Alfonso Ussía
Catorce piernas
Luis María Anson ha escrito mucho de las piernas de Stefi Graf. Eran ciertamente impresionantes. Cuando se disponía a sacar y miraba hacia el suelo botando la bola, su nariz le robaba a las piernas su protagonismo, pero ya la bola en juego, volvían ellas, las piernas, a ser las dueñas de la cancha. Naranja en París, verde en Londres. Pero han sido superadas.
Las piernas de Stefi quedaron borradas en los recuerdos –exceptuando en los de Luis María–, cuando surgieron las piernas siberianas de María Sharapova. Esas piernas, larguísimas, interminables, que contribuyen en un alto porcentaje a los casi 190 centímetros de la estatura de la rusa. El único espectador que no se fijaba en las piernas de María era su señor padre, el señor Sharapov, mucho más atento a los dólares que brotaban de las piernas y los brazos de su hija que a las extremidades de la campeona. María Sharapova, al revés que Stefi, alegra el tenis con sus suspiros, gemidos y alaridos, dotándolo de un alto contenido erótico.
Las piernas de las grandes campeonas pasaron a un segundo plano con la aparición de las Williams. Las de Venus son de araña y las de Serena, dos armarios. Cuando veo jugar a Serena Williams me pregunto cómo es posible mover con agilidad semejantes columnas de brillante mármol negro. Pero está demostrado científicamente que las mueve, y muy bien, si nos atenemos a la relación de grandes torneos triunfados por la pequeñita de las hermanas neoyorquinas.
Y existen otras piernas, que pasan más desapercibidas, de altísima calidad artística.

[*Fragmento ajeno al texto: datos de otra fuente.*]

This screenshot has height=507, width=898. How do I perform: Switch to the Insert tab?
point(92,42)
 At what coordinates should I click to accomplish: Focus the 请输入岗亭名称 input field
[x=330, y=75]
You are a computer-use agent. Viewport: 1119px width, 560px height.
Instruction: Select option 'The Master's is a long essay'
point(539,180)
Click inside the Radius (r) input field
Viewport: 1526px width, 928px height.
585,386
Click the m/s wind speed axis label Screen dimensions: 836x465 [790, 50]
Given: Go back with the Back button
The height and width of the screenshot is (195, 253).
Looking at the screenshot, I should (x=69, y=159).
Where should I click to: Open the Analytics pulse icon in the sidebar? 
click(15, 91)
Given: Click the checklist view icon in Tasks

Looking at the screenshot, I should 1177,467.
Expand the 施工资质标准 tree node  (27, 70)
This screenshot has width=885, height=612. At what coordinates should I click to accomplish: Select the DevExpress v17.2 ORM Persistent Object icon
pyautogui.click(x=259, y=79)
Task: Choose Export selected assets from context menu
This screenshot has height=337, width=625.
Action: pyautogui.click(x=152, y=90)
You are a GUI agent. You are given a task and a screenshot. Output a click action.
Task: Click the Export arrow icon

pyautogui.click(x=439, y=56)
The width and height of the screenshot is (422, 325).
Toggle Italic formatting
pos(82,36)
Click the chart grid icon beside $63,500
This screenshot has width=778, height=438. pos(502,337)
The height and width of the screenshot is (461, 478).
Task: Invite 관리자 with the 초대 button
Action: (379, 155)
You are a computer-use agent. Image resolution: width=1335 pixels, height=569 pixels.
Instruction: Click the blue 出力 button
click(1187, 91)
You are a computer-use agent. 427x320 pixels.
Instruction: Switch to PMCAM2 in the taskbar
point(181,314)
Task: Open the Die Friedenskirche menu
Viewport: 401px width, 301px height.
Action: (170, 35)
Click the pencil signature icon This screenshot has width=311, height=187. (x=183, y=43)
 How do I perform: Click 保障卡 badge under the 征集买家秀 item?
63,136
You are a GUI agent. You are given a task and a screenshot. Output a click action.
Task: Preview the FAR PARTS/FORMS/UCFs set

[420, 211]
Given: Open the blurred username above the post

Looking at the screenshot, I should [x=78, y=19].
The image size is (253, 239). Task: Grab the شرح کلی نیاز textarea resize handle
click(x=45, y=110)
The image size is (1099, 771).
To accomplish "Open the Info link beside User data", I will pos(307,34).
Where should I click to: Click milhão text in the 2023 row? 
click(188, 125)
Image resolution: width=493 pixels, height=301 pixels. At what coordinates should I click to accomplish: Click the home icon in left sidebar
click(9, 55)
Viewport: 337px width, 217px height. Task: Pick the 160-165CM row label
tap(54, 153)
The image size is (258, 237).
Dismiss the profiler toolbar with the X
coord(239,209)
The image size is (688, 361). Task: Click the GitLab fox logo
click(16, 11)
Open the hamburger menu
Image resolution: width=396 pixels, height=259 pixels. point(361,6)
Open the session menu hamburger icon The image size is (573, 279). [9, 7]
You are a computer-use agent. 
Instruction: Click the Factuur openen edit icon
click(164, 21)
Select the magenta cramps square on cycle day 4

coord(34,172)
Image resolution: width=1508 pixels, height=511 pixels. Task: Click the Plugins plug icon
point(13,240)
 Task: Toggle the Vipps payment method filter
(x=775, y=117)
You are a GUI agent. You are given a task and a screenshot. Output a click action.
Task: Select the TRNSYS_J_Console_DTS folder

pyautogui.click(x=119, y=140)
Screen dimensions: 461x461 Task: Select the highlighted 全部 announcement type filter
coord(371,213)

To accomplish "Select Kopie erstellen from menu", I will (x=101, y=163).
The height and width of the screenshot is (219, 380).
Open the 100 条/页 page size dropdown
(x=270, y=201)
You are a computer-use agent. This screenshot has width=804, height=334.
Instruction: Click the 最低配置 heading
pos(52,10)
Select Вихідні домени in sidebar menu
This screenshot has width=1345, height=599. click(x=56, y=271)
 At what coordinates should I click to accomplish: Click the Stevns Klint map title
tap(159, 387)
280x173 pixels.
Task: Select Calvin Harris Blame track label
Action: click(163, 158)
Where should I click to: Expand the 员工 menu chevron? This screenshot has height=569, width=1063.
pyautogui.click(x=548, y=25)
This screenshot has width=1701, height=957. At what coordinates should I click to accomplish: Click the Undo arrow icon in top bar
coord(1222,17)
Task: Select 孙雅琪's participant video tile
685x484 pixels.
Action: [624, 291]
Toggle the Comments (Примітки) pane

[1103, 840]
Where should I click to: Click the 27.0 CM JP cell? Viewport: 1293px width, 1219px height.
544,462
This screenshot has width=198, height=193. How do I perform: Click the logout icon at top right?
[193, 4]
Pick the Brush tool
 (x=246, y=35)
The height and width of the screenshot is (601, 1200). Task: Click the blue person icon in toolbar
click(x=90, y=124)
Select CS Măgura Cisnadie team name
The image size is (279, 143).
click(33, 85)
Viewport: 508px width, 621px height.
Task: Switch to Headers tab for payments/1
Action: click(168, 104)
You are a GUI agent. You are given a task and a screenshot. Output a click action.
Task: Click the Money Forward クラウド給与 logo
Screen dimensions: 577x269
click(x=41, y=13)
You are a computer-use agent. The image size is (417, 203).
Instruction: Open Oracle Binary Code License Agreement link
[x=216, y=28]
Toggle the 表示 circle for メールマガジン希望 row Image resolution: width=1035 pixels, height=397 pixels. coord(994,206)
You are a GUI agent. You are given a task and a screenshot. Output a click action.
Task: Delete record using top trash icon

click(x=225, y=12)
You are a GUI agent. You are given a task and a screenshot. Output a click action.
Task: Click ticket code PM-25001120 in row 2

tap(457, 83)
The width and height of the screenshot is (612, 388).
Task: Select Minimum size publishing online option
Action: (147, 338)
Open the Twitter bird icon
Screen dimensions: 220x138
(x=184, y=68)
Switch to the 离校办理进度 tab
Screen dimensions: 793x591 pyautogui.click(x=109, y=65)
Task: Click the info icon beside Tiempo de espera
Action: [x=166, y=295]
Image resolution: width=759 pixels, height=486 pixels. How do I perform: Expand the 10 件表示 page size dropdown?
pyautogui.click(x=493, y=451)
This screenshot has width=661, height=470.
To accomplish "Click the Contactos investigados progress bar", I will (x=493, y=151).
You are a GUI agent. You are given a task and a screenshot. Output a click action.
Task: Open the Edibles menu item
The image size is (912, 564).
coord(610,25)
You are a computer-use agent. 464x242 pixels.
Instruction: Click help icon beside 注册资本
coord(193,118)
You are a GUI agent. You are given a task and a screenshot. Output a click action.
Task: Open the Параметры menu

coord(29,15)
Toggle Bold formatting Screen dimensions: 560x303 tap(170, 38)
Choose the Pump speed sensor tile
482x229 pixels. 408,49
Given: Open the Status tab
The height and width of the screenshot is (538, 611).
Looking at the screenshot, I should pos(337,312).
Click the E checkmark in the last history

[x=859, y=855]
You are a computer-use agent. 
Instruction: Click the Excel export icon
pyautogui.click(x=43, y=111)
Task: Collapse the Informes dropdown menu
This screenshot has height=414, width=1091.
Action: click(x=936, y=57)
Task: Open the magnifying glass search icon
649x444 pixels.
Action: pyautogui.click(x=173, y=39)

Las de Nicole Petkovic, balcánica con nacionalidad alemana, simpática y bastante bruta en su tenis, que baila cuando vence en el partido. Con mucha más gracia y oportunidad que Soraya, cuyas piernas pueden competir con las de Iceta, pero no mucho más. Su «Petkodance» ha enamorado a centenares de miles de aficionados. Pero no son piernas de campeona, y como las de su tocaya checa Vaidisova, no son referentes de la atención que merecen.
En España, las primeras piernas campeonas fueron las de Arancha Sánchez Vicario. Piernas poderosas, a ras de tierra, fuertes, valientes y corajudas. Su «vamos, vamos» aceleraban su ritmo y gracias a ellas el tenis femenino español alcanzó cumbres insospechadas. Pero eran piernas para aficionados de avanzada edad, que veían en ellas dibujos del pasado, nostalgias de gozos antiguos. Piernas muy españolas, y por ende, de gran impacto patriótico.
Las de Conchita Martínez, ganadora de Wimbledon, son más estilizadas, pero sin alcanzar los contornos perfectos de las de Graf y Sharapova. Por otra parte, a las piernas hay que ayudarlas con el gesto, y el de Conchita acostumbraba a ser de permanente enfado y recelo.
Piernas superables.
Y apareció Garbiñe Muguruza, que ha dejado sin piernas a la rusa, a las alemanas, a la checa, a las hermanas de Nueva York y a sus compatriotas.
Piernas de española norteña con la delicadeza de los mares caribes. Nacida en Venezuela, hija de vasco y caraqueña, Garbiñe ha revolucionado el tenis femenino, gracias a su calidad y a sus piernas. Las cámaras de televisión necesitan de treinta segundos para recorrerlas de arriba hacia abajo hasta llegar a las zapatillas. Su seriedad, su cara de póker, y su belleza afligida nos ha devuelto la ilusión. Es valiente, decidida y rotunda. Subcampeona de Wimbledon y reciente triunfadora en Pekin. Sus piernas no tienen parangón ni admiten comparación con las anteriormente reseñadas. Merecerían un esfuerzo de Miguel Ángel, pero allá él por equivocarse de siglo.
Resulta muy agradable escribir de piernas cuando las mejores, las más estéticas, son de una tenista española, que para colmo, juega al tenis como una diosa. Luis María, tienes que cambiar de musa.